Task brief
Beginning with the line below that contains "640x439 pixels. How" and ending with the line that contains "Screen dimensions: 1920x1198", retype every line exactly. Pictures are not copied.

Materials provided
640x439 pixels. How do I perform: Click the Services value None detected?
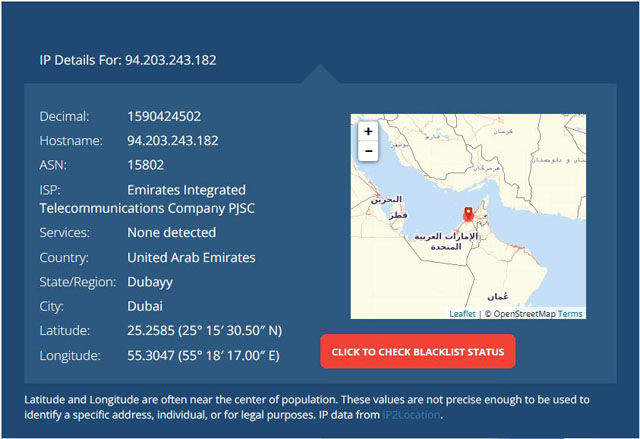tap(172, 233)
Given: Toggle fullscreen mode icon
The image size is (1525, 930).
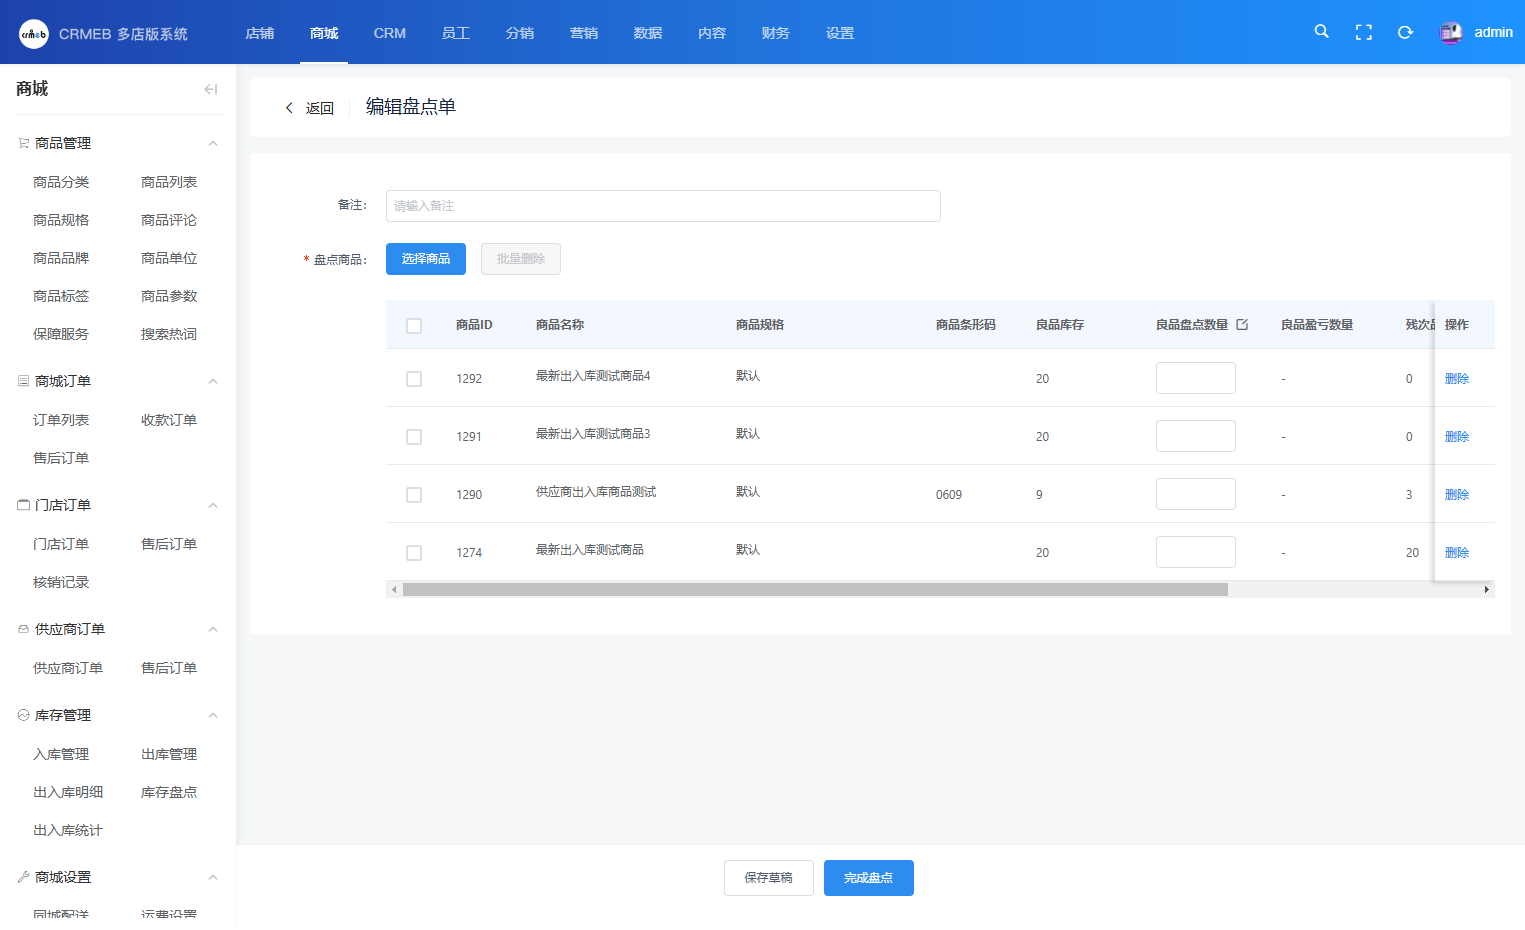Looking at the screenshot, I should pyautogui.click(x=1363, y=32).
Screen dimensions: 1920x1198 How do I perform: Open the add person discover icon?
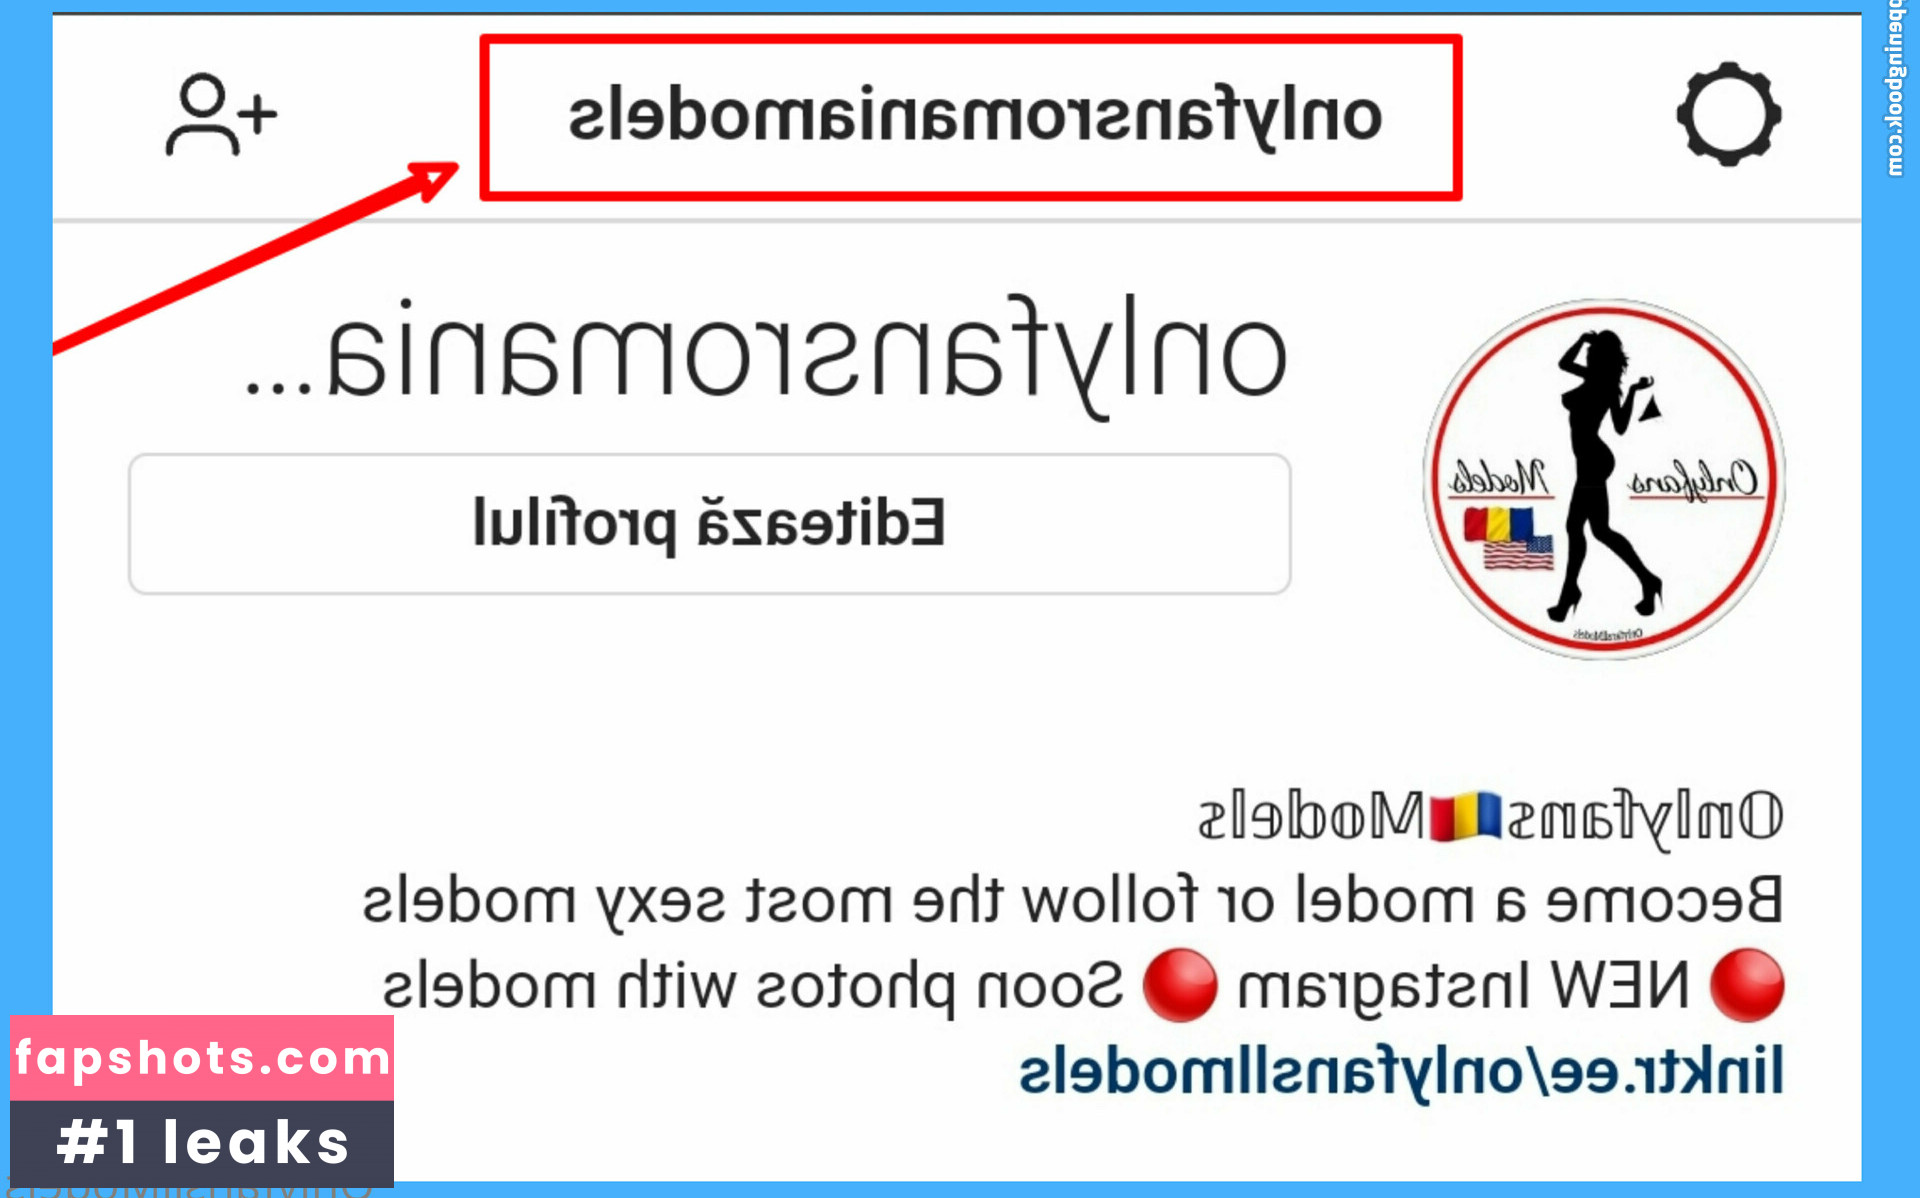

* * *

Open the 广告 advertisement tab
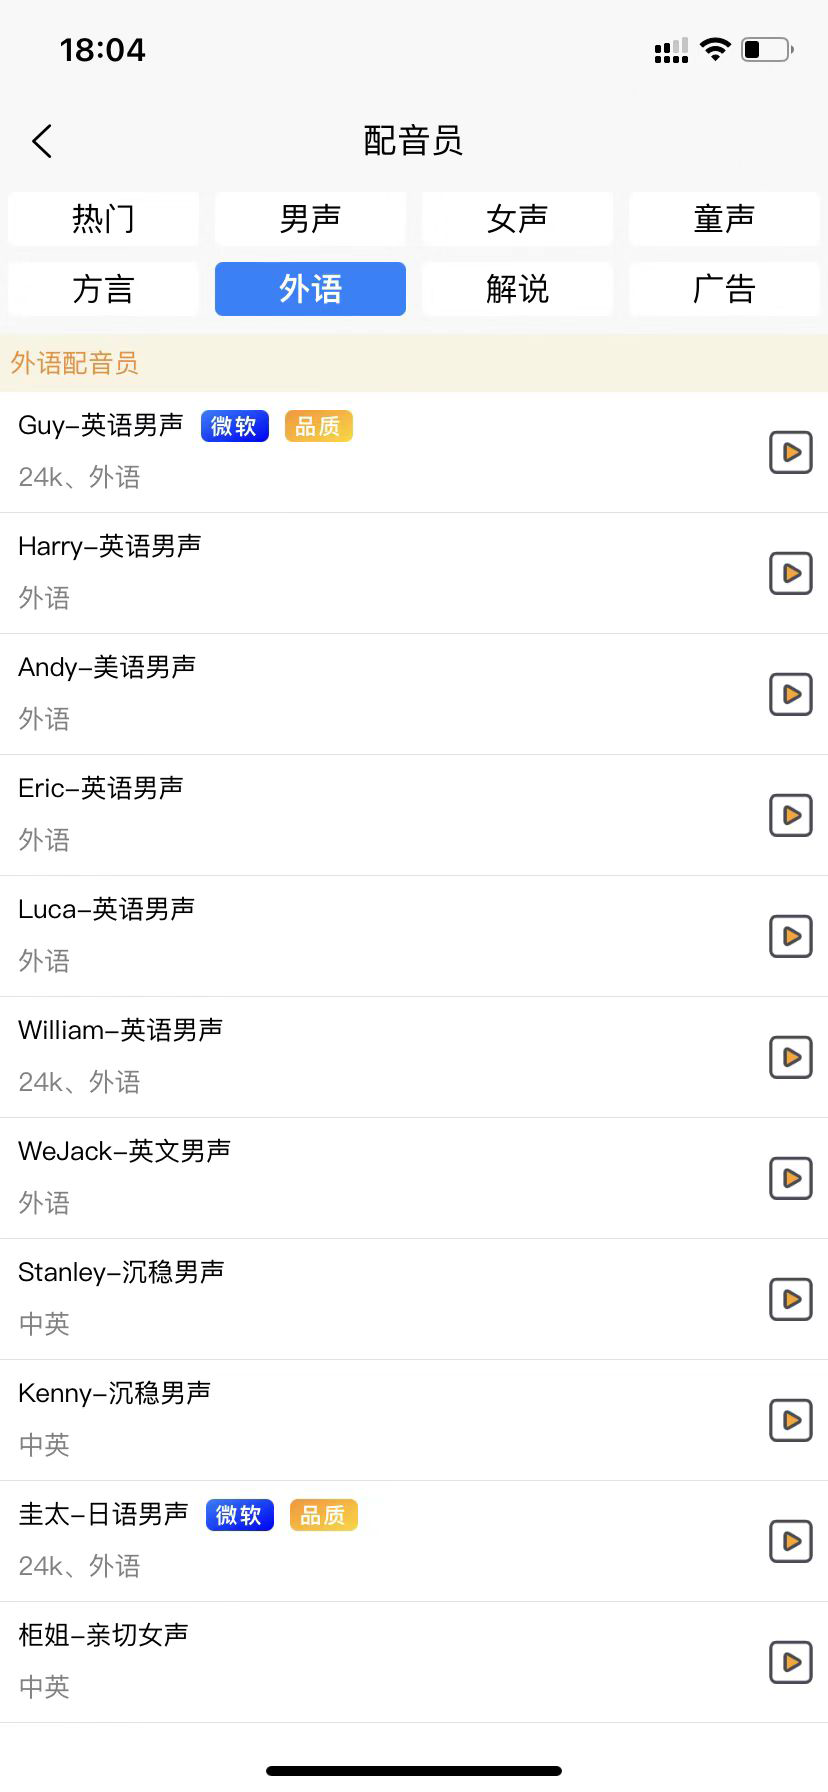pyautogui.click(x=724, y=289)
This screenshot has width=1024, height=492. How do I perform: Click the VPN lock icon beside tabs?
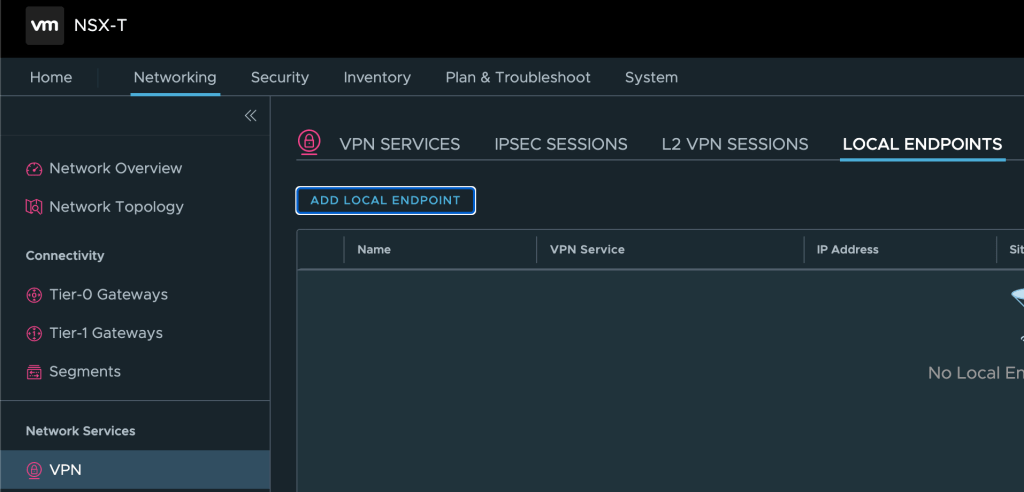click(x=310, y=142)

Task output
640x439 pixels. How do I perform: Click the Services value None detected?
tap(172, 233)
Given: Toggle fullscreen mode icon
The image size is (1525, 930).
Looking at the screenshot, I should pyautogui.click(x=1363, y=32).
Screen dimensions: 1920x1198 How do I perform: Open the add person discover icon?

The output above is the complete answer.